**EXERCISE INPUTS**
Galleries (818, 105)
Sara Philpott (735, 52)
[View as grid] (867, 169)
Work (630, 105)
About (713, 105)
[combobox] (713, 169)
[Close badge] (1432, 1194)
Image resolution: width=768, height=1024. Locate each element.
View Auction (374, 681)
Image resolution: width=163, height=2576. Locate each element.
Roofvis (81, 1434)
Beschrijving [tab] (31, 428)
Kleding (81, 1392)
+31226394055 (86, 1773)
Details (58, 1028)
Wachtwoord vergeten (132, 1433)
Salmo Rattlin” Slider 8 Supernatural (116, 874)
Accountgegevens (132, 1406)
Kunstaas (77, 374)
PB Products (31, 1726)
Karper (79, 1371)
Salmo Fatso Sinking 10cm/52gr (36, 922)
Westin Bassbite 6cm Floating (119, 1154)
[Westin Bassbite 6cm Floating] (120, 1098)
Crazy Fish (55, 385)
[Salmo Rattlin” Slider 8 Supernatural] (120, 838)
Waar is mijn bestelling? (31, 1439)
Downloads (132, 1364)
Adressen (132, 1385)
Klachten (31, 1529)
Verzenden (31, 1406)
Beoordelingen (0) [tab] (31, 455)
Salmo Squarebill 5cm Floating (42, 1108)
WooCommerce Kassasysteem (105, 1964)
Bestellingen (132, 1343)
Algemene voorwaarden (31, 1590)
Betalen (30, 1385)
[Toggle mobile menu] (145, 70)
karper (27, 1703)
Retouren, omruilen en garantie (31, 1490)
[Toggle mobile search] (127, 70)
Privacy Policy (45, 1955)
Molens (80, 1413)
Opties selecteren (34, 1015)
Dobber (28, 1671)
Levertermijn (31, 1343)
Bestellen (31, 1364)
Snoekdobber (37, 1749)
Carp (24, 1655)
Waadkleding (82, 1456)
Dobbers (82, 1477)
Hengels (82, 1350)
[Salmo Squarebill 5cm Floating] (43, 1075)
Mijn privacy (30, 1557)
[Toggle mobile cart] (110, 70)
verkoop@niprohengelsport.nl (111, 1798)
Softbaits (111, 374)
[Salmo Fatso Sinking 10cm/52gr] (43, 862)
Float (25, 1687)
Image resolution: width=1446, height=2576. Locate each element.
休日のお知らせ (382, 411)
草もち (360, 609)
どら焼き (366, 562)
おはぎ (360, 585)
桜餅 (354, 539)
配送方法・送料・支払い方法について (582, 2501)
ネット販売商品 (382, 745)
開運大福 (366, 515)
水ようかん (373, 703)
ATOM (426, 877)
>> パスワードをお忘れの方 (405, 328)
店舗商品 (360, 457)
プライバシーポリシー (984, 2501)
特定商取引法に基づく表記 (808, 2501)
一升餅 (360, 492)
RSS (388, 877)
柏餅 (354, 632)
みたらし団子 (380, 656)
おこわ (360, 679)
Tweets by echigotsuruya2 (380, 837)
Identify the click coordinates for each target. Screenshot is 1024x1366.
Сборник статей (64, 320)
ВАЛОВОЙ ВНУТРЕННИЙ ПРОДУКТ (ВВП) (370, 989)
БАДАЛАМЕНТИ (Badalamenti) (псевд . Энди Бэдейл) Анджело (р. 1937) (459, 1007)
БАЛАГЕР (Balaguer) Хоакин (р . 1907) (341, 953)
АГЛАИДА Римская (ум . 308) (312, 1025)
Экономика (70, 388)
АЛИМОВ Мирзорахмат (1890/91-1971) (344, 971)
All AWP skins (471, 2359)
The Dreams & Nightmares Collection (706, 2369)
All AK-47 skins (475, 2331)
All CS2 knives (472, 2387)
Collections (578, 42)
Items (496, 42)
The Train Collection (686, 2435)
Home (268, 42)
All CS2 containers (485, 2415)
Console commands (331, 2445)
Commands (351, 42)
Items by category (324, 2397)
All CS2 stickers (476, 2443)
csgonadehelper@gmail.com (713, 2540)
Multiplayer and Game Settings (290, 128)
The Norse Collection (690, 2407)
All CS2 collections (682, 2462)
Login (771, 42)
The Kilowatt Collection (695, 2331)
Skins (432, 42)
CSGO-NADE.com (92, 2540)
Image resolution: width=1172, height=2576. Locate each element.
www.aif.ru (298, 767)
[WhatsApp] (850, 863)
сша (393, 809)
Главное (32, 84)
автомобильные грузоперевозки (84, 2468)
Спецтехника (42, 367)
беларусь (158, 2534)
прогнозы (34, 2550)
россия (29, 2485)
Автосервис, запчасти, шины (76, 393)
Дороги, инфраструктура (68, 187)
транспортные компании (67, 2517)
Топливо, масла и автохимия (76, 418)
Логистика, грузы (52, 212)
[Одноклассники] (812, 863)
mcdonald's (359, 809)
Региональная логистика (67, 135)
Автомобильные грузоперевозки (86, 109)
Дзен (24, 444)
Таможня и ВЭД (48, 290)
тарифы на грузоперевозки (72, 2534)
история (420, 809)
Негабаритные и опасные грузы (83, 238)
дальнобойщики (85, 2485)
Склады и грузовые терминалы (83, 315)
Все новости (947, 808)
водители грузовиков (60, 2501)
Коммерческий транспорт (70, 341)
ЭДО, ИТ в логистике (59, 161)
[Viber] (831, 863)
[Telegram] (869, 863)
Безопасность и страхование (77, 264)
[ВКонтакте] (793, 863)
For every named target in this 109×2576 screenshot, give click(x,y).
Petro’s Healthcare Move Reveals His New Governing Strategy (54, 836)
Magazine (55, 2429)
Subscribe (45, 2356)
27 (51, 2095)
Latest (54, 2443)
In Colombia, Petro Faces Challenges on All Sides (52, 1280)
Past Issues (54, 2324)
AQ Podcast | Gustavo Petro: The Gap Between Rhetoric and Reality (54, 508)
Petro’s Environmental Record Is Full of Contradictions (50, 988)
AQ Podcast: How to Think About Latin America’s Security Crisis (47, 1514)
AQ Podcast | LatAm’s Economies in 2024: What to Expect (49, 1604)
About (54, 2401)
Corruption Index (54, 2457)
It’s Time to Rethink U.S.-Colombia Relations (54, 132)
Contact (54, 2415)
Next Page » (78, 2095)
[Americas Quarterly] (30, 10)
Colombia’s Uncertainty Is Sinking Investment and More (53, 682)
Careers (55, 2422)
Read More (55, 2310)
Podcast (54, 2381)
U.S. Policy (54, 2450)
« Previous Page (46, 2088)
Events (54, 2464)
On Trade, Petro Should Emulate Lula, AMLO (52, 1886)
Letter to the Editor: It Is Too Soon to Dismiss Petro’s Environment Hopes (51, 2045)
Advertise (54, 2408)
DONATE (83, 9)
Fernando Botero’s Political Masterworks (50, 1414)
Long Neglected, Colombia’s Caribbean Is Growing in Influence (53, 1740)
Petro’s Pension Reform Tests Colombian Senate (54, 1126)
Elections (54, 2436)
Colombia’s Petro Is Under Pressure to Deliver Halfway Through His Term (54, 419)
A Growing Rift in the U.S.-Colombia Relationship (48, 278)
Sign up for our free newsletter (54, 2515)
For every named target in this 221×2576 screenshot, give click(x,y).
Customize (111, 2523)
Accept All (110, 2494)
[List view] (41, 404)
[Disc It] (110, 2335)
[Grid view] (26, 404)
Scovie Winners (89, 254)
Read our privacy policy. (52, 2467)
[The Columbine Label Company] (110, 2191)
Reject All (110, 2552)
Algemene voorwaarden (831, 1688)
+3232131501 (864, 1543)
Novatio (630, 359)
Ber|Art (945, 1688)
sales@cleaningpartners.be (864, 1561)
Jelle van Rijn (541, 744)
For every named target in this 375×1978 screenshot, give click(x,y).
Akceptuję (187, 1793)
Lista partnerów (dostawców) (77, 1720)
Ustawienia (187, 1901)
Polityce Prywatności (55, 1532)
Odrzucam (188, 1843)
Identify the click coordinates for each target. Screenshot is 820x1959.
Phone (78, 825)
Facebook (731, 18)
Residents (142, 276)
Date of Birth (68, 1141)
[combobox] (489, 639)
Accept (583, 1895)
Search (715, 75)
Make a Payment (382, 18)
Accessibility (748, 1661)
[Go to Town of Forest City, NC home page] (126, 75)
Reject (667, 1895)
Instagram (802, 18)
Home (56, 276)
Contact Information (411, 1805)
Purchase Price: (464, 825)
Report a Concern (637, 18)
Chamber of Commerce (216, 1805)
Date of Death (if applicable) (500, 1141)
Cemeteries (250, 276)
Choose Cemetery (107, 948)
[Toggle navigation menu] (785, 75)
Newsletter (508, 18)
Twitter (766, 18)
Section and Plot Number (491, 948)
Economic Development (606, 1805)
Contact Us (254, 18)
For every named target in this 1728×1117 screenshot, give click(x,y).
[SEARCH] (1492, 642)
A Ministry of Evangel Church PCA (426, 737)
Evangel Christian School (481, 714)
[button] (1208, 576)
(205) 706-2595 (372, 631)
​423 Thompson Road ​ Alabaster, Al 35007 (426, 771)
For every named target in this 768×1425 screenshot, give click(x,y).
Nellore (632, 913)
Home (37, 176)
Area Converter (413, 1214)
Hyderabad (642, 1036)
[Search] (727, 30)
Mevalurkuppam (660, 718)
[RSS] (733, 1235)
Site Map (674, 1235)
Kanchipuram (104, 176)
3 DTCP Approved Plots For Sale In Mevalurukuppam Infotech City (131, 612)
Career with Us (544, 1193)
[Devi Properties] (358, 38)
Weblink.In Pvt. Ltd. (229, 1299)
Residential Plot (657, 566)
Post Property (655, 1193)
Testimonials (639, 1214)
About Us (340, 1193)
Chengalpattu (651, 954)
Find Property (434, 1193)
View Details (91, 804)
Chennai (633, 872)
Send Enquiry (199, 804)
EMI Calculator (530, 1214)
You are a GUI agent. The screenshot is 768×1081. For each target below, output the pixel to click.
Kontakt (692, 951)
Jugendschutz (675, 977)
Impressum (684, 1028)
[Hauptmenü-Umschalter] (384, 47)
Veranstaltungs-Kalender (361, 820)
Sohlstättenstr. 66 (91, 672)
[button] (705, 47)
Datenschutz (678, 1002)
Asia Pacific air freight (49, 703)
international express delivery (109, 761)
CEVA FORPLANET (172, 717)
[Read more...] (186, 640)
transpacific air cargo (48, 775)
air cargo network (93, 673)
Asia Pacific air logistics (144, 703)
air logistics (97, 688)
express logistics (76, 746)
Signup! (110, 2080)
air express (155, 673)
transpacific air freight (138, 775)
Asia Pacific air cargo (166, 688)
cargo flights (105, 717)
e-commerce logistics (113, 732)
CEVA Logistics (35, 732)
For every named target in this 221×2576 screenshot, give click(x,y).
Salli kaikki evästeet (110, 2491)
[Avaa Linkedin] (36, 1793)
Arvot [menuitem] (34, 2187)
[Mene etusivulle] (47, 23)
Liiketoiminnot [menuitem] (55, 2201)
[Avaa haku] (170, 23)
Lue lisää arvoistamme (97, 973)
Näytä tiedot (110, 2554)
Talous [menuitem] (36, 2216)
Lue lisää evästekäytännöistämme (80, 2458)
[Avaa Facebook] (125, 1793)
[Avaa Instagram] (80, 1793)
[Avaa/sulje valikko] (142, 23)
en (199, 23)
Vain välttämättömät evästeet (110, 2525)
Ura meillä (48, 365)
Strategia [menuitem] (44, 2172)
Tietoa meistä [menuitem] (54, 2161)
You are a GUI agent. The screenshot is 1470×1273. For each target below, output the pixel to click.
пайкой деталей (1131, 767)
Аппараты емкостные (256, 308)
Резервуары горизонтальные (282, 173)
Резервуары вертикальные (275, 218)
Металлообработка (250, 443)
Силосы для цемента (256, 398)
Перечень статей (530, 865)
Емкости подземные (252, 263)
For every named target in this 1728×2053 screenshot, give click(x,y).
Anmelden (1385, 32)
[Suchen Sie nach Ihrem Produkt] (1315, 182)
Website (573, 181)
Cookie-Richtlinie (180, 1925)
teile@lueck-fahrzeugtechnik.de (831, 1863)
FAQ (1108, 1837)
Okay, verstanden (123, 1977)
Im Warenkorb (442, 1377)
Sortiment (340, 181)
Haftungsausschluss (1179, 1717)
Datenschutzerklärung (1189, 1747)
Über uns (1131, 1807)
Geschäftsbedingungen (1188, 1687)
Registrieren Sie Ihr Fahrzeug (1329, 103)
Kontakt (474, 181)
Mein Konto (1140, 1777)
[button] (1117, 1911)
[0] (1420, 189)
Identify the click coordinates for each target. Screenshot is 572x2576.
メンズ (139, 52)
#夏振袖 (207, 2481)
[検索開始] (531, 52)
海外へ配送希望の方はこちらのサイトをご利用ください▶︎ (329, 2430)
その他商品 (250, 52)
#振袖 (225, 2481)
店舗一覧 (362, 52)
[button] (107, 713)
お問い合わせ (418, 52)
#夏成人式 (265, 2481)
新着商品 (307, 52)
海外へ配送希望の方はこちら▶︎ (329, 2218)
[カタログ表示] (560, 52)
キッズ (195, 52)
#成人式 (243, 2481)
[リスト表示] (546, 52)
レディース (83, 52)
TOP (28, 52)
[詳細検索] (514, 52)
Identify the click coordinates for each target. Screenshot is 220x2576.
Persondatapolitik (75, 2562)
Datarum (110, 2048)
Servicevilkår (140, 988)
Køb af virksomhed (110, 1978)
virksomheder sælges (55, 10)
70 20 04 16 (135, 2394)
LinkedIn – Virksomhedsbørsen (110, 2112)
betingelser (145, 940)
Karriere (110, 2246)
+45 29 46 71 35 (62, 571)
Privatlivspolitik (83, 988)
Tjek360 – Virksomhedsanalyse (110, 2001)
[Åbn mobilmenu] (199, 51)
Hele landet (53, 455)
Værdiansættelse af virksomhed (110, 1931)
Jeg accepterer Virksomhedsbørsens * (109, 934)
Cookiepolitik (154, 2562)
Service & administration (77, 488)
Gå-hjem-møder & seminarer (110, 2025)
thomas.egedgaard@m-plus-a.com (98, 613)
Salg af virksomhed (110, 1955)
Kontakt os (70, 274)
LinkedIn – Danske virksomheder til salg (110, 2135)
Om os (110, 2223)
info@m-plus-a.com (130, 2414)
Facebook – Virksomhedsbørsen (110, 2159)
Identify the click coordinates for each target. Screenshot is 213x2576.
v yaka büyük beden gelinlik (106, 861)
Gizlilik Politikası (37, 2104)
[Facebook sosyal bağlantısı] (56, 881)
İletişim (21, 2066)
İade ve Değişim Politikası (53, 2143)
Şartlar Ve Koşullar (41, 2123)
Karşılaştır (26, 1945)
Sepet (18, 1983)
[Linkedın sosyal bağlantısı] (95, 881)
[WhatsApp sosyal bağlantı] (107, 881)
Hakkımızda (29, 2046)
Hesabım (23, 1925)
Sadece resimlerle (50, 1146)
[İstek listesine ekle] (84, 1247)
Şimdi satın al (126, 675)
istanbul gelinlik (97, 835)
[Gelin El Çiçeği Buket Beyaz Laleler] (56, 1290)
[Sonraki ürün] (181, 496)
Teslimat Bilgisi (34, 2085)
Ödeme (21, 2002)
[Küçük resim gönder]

**ASSIGNMENT**
The lines above from the one containing "Screenshot is 1024x1366." through the one containing "csgonadehelper@gmail.com (713, 2540)" are to be set down exactly, and no others.

**ANSWER SECTION**
Identify the click coordinates for each target. Screenshot is 1024x1366.
Сборник статей (64, 320)
ВАЛОВОЙ ВНУТРЕННИЙ ПРОДУКТ (ВВП) (370, 989)
БАДАЛАМЕНТИ (Badalamenti) (псевд . Энди Бэдейл) Анджело (р. 1937) (459, 1007)
БАЛАГЕР (Balaguer) Хоакин (р . 1907) (341, 953)
АГЛАИДА Римская (ум . 308) (312, 1025)
Экономика (70, 388)
АЛИМОВ Мирзорахмат (1890/91-1971) (344, 971)
All AWP skins (471, 2359)
The Dreams & Nightmares Collection (706, 2369)
All AK-47 skins (475, 2331)
All CS2 knives (472, 2387)
Collections (578, 42)
Items (496, 42)
The Train Collection (686, 2435)
Home (268, 42)
All CS2 containers (485, 2415)
Console commands (331, 2445)
Commands (351, 42)
Items by category (324, 2397)
All CS2 stickers (476, 2443)
csgonadehelper@gmail.com (713, 2540)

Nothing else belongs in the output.